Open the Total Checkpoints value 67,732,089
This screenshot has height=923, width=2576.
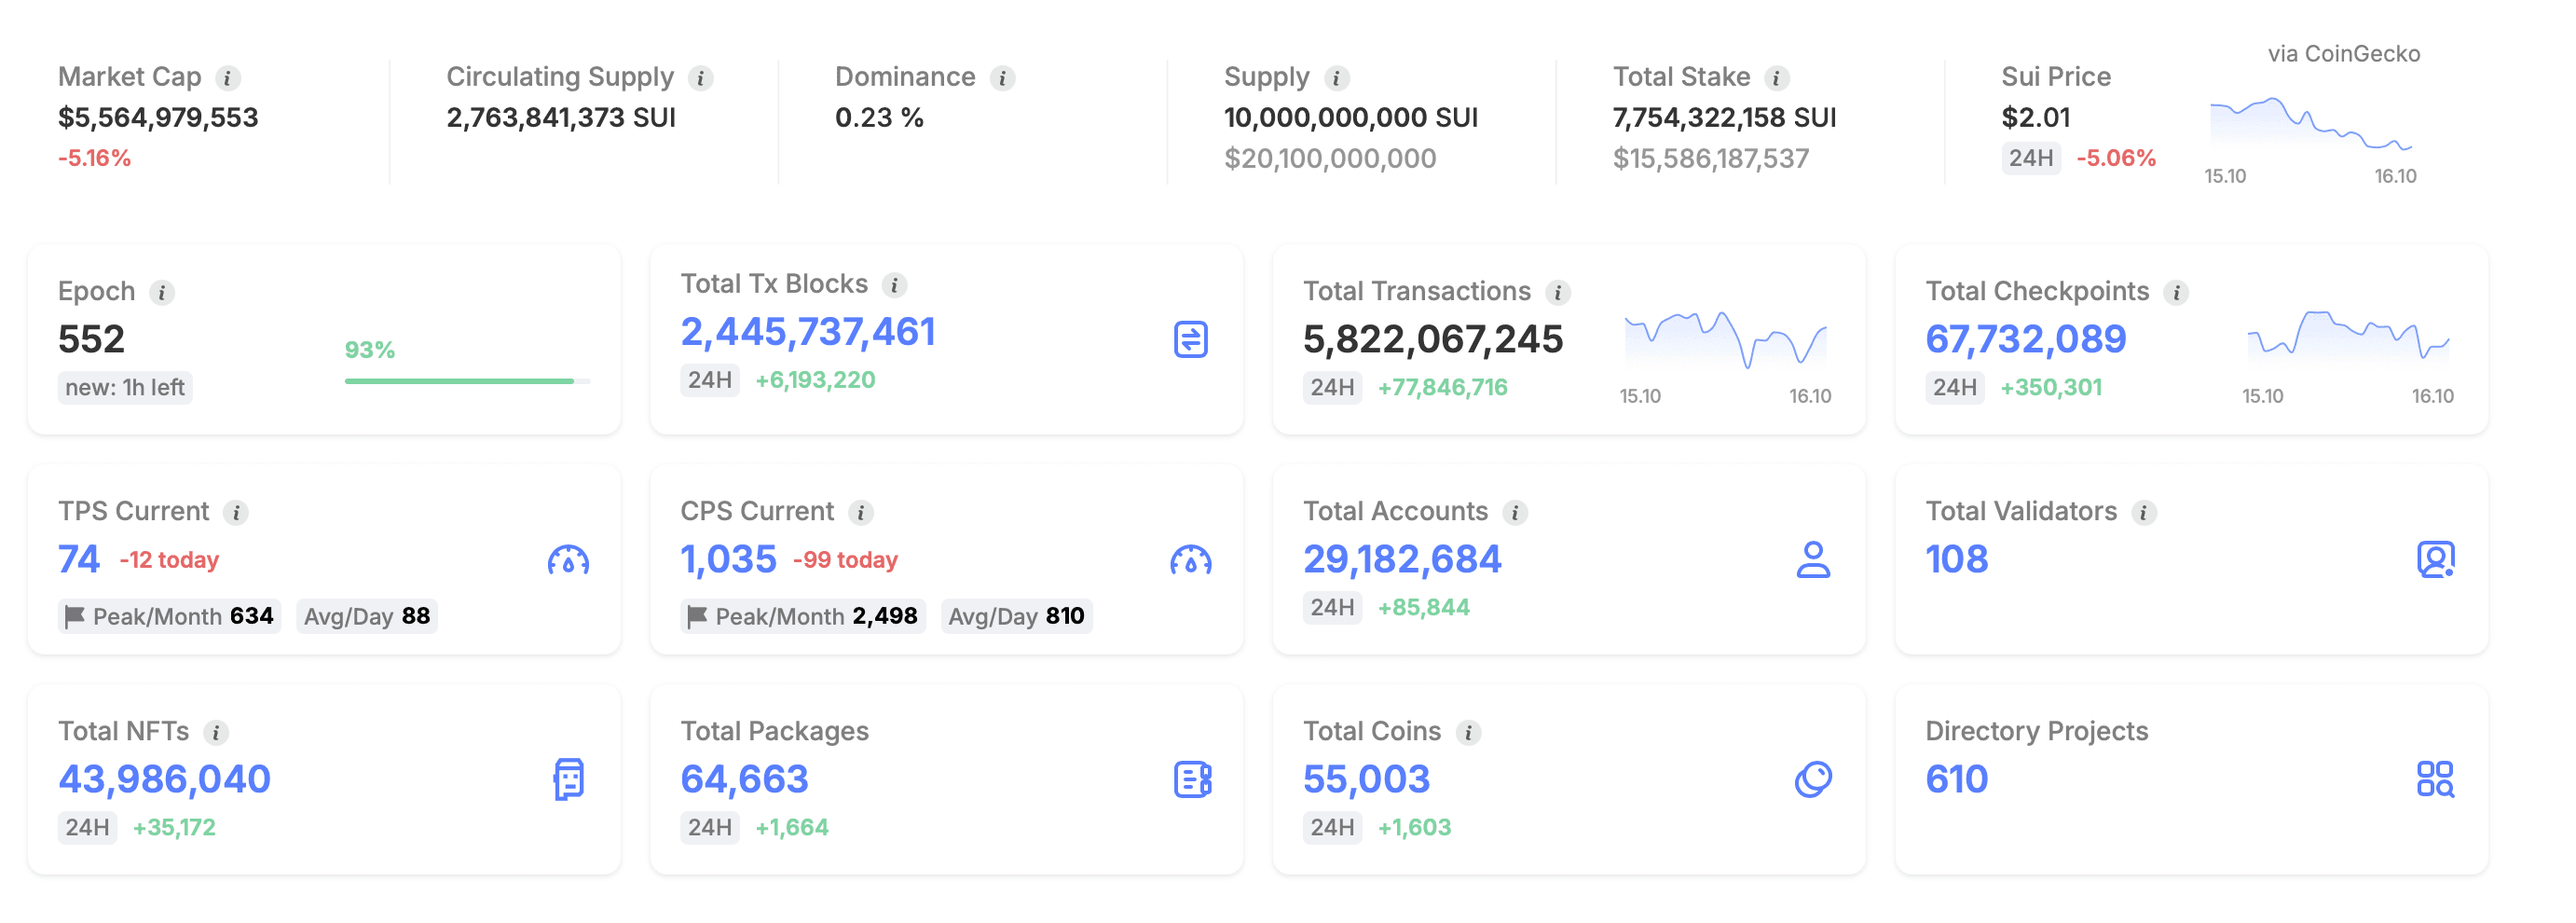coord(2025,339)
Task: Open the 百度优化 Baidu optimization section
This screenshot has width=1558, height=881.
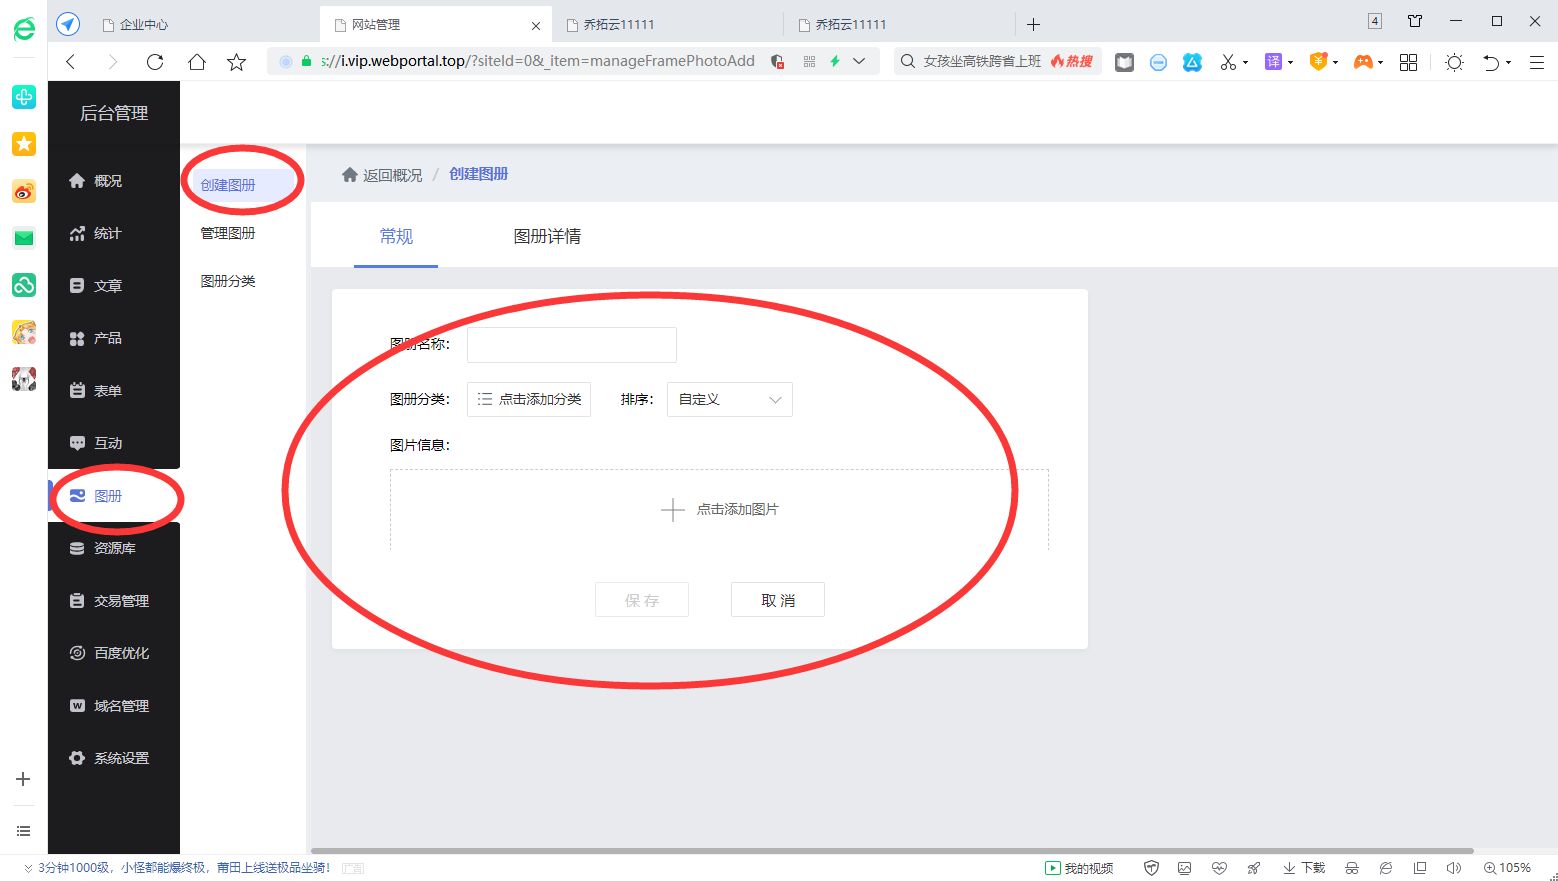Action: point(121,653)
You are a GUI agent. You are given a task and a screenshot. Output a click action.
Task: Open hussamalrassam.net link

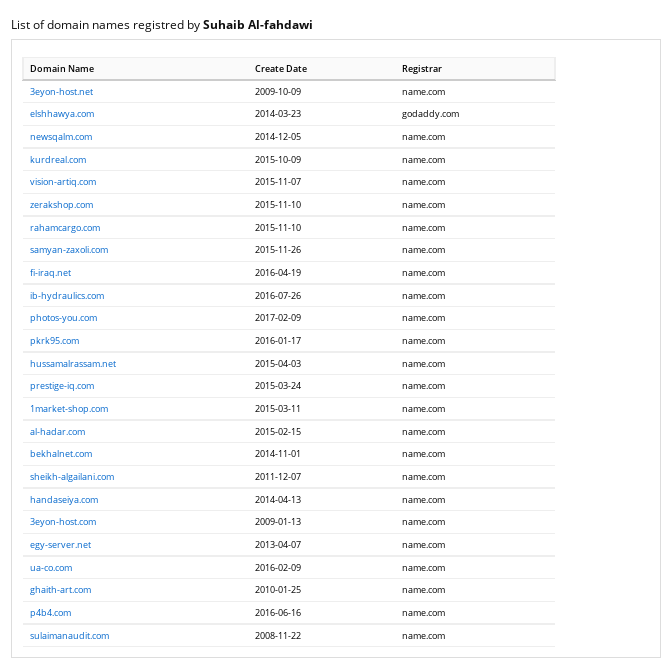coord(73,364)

======

> **EXERCISE DIRECTIONS**
Restate the material word for word; no picture should appear in the copy.

> **WRITTEN REPLY**
Open the Total Checkpoints value 67,732,089
This screenshot has height=923, width=2576.
coord(2025,339)
Task: Open the 百度优化 Baidu optimization section
This screenshot has width=1558, height=881.
Action: point(121,653)
You are a GUI agent. You are given a task and a screenshot. Output a click action.
Task: Open hussamalrassam.net link

coord(73,364)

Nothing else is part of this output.